Dan debutnya bersama Citizen terjadi di akhir minggu. Cedera lutut yang dialami Sergio Aguero pada pertengahan babak pertama menjadi momen menguntungkan bagi De Bruyne untuk bisa segera menunjukkan kebisaannya.

Apakah ia sukses?

Selama 65 menit berada di lapangan, De Bruyne menunjukkan penampilan yang bisa dikatakan sedikit di atas rata-rata. Diposisikan sebagai gelandang, sekali De Bruyne berusaha menggetarkan jala lawan dengan tendangannya.

Namun, Manuel Pellegrini mendatangkan De Bruyne bukan untuk golnya, meski itu bisa dianggap sebagai bonus. Pemain 24 tahun itu mencuri perhatian pelatih City tersebut karena torehan 21 assist bersama Wolfsburg di musim lalu.

Kualitas dalam hal mengumpan pun ditunjukkan De Bruyne, kala melepas umpan kepada Jesus Navas, yang sayangnya gagal menyarangkan ola ke gawang. Dari situ saja, De Bruyne sejatinya sudah menjawab ekspektasi Pellegrini untuk menciptakan kesempatan.

Bahkan dari fakta yang terlihat, sebelum jeda turun minum, selama 21 menit berada di lapangan, De Bruyne sudah membuat tiga umpan penting dari total lima umpan yang dilakukannya di sepanjang laga. Jumlah tersebut merupakan torehan terbanyak dibandingkan pemain lain.

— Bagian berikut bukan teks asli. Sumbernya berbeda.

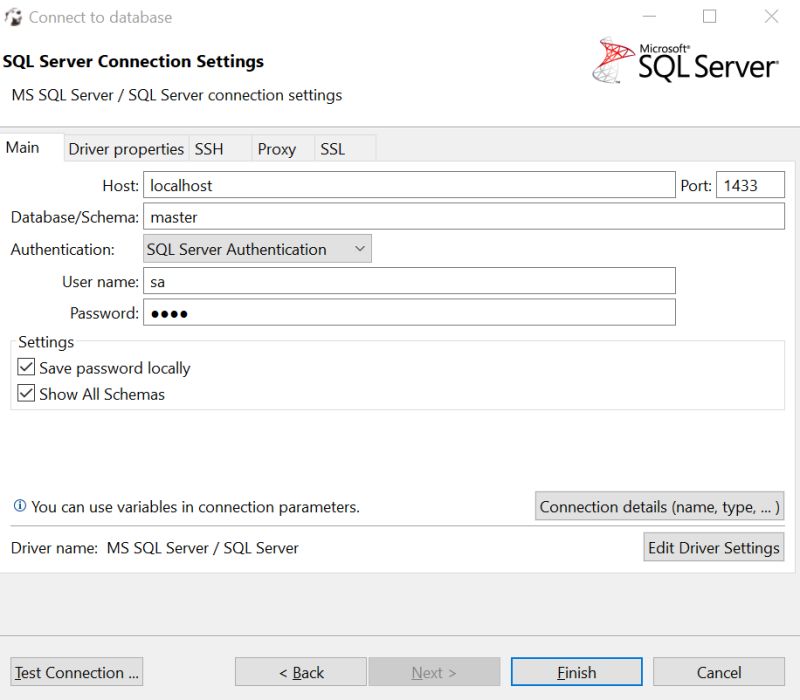800x700 pixels.
Task: Select the Proxy tab
Action: pyautogui.click(x=278, y=148)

Aksi De Bruyne di antaranya adalah ketika mendapat bola dari kesalahan kontrol Jason Puncheon. Ia langsung melepas umpan kepada Navas, yang dari jarak beberapa meter dari gawang, gagal menyarangkan bola.

Navas kembali gagal memaksimalkan umpan sodoran De Bruyne dalam skema serangan balik cepat di menit 55. Sukses melewati McCarthy, bola tendangannya hanya melebar dari gawang.

Setidaknya, De Bruyne sudah ikut memberikan andil manis atas kemenangan Manchester City di kandang Crystal Palace lewat permainan handal. De Bruyne sudah menunjukkan potensi yang dimilikinya untuk bisa menjadi salah satu bintang andalan.

Tapi, kompatriotnya asal Belgia di Citizen, Vincent Kompany, memperingatkan De Bruyne untuk bisa beradaptasi dengan posisi dan peran baru di lini tengah jika tidak ingin terlempar dari persaingan dan sekadar menjadi figuran.

Bukan tanpa alasan, Kompany menilai lini tengah Citizen memiliki materi pemain kelas dunia. Samir Nasri, David Silva, Raheem Sterling dan Jesus Navas. Kompany tahu De Bruyne harus bersaing kuat, bekerja keras untuk bisa mendapatkan tempat di tim utama City karena berada di starting line up Pellegrini bukan didapat dengan cuma-cuma.

Jadi, pilih mana De Bruyne? Bakal bintang atau hanya figuran?